By David Schwartz
PHOENIX (Reuters) - Phoenix brushed itself off and returned to normal on Wednesday after a "historic dust storm" swept over the area, sending residents scrambling for cover, knocking out power and delaying flights.
Day turned into night as the billowy plumes of dust rolled over the mountains and clogged the skies over and around Phoenix in the late afternoon and into the evening on Tuesday, applying a good coat of dirt to the surroundings.
"Where we are, it looks like Mount Saint Helens," Jeff Lane, a spokesman with the Salt River Project utility, told Reuters.
"It looks like we had an eruption with all the dust that's all over the parking lot," he added.

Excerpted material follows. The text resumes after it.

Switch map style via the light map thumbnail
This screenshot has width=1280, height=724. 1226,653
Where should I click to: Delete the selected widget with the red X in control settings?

The storm downed trees, tossed yard furniture, and snuffed out visibility across an area of some 50 miles at its peak on Tuesday evening, although there were no reports of any fatalities.
Around 100 electric customers remained without power as the sweep-up began on Wednesday morning, with crews expected to restore service to all residences by the end of the day, officials said.

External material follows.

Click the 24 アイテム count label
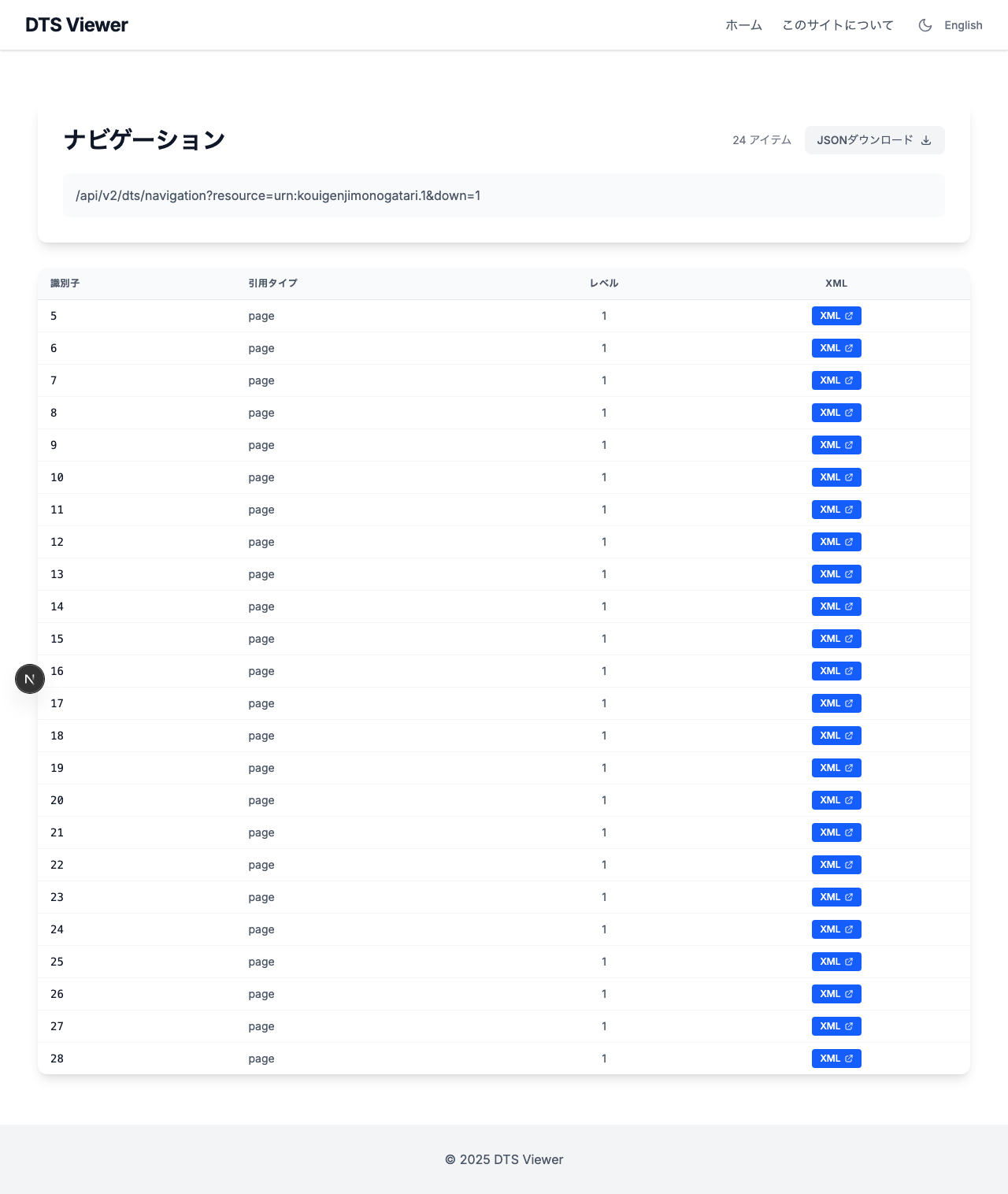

"We didn't see any more damage than you normally get from a monsoon storm," said Jenna Shaver, an Arizona Public Service Co. spokeswoman.
The National Weather Service office in Phoenix called the dust storm "very large and historic," in a statement posted on its website, describing the blow as an "impressive event."
Residents rushed inside as sand from the storm blasted the area in winds of up to 50 miles per hour, NWS reported. Near zero visibility forced drivers to stop on area roads until the worst of the storm passed.
Flights at Phoenix Sky Harbor International Airport returned to normal on Wednesday after the storm caused interruptions on Tuesday evening with a few flights canceled, some diverted to other airports and a dozen delayed, said airport spokeswoman Julie Rodriguez.
A barrage of dust set off fire alarms in the terminal, but crews quickly cleared the mess from the storm, also known as a "haboob," she said.
Weather experts say haboobs frequently occur during the summer monsoon season in the southwest United States.
That's when thunderstorms produce downdrafts that can kick up dry, loose sand on the desert floor, creating a wall of dust that travels outward, spanning a much larger area than the thunderstorm itself, according to Senior Meteorologist Jim Andrews on Accuweather.com.
The storm that struck Phoenix was described as "miles long and moving fast," according to Accuweather.com.